Highlighted Metric: Quality of Hire


Use What you Have

Most organizations have ATS and HRIS data. Most of the time, these are siloed and don't talk. The first step towards improving your quality of hire is to change this.

Success of an employee is measured after they are hired. How can we understand how our hiring practices impact quality unless we marry these two valuable data sources?

Once that's done, you can create powerful metrics. Where do our best performers come from? Can we correlate new-hire turnover to things like education, zip code, hire source, or other data?

Strategic Recruiting

Most recruiters are measured in time-to-fill and volume. However, due to a lack of data, oftentimes the recruiting team is not getting good feedback on the performance, retention, and upward mobility of their hires. Many recruiters are great at hiring star performers, but maybe their recruits have a higher than average 12 month turnover rate. By providing your recruiters with up-to-date metric-based feedback, they can adjust their practices and improve the quality of their hires.

Workforce Planning Improves Quality of Hire

59 percent of bad hires are directly attributable to rushed hiring*. This being the case, why are most requisitions opened on an ad-hoc, "as needed" basis? This leaves us stuck in reactive mode, or "fire drill hiring", which directly leads to a lower quality of hire.

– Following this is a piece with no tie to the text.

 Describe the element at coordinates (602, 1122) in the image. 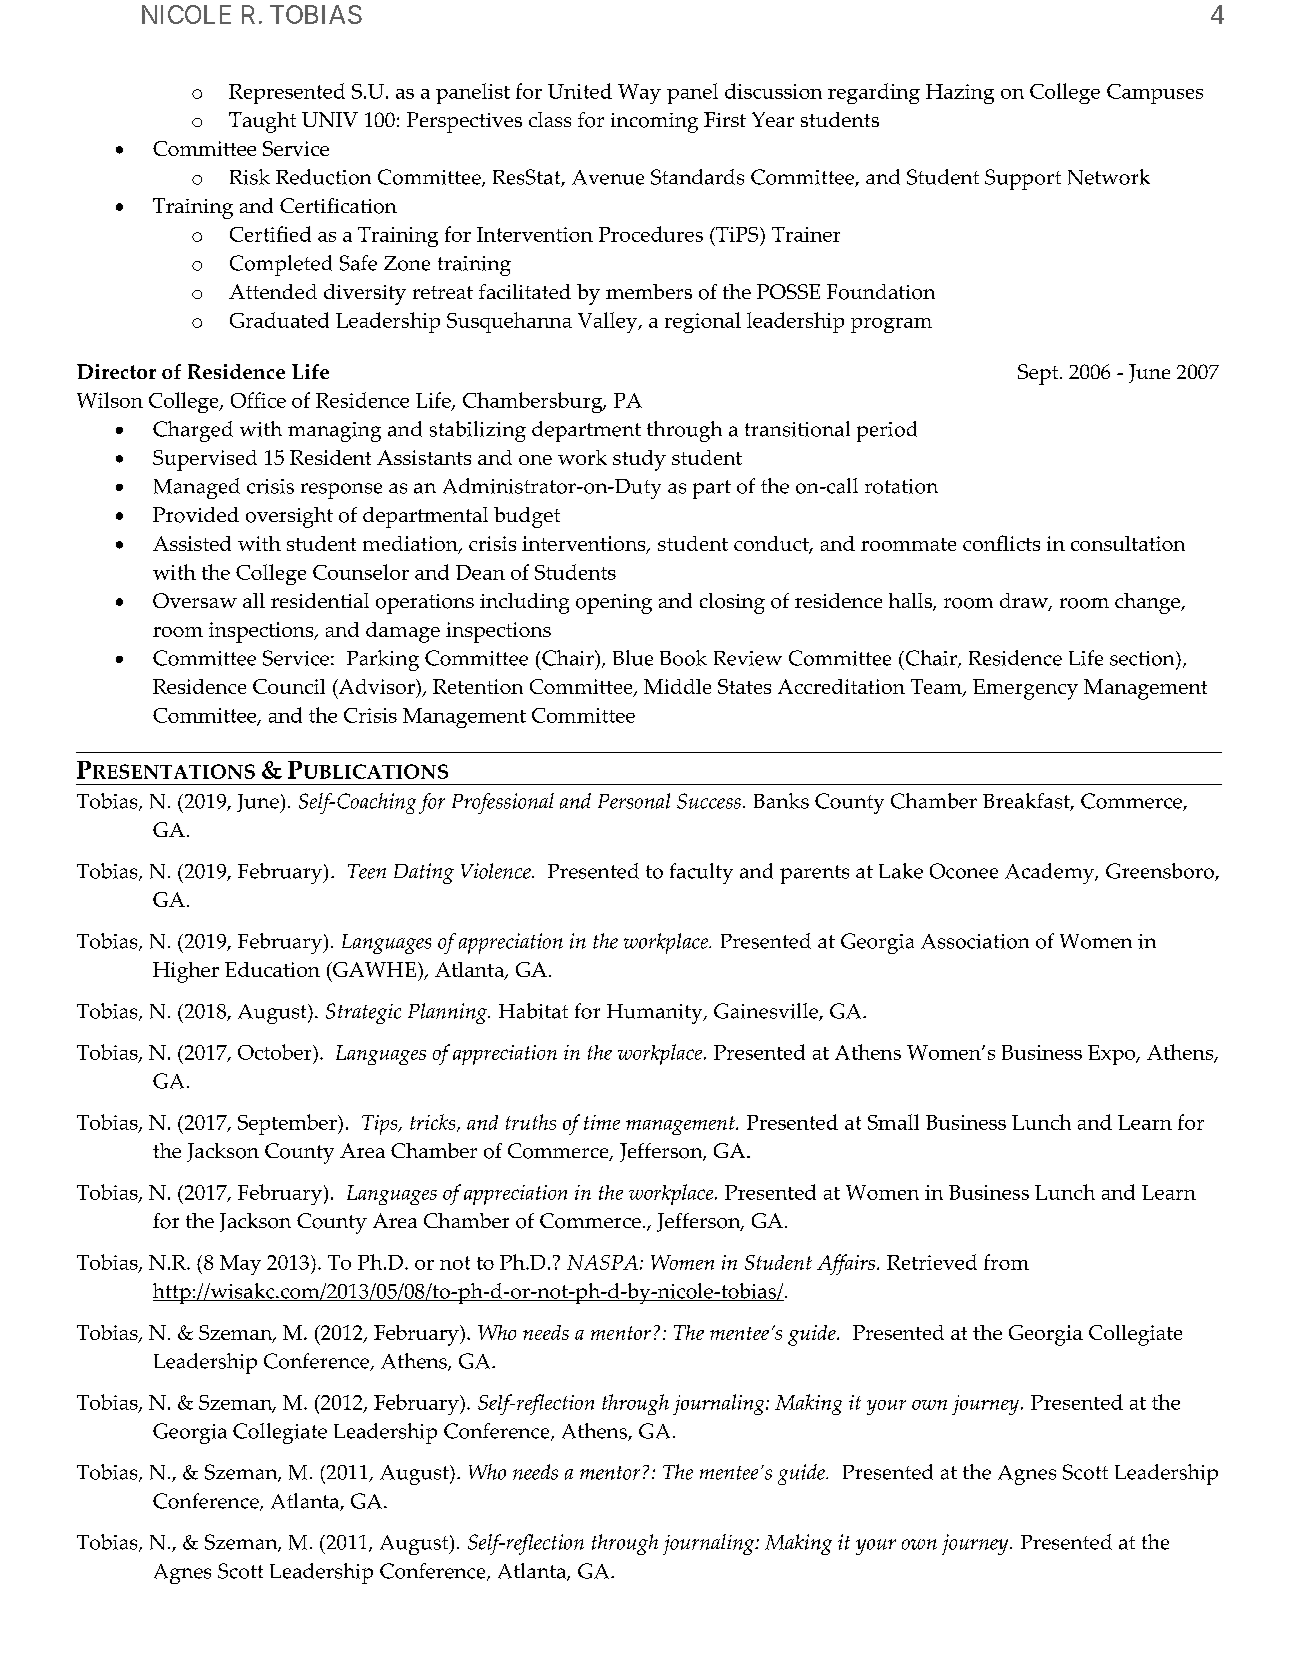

When a company leverages strategic workforce planning to understand future gaps and hiring needs by job and functional area, this allows them to shift to proactive recruiting. Novel uses its technology back end and workforce planning functionality to deliver "recruiting cheat sheets". These show our clients' recruiting teams the future recruiting need for the next quarter, 6, 9 and twelve months. This allows the recruiting team to work proactively, source more and better candidates, and more thoroughly vet people before hiring them. A slightly longer time-to-fill is not a bad thing if it's a job being recruited proactively, versus being tied to a red alert vacancy.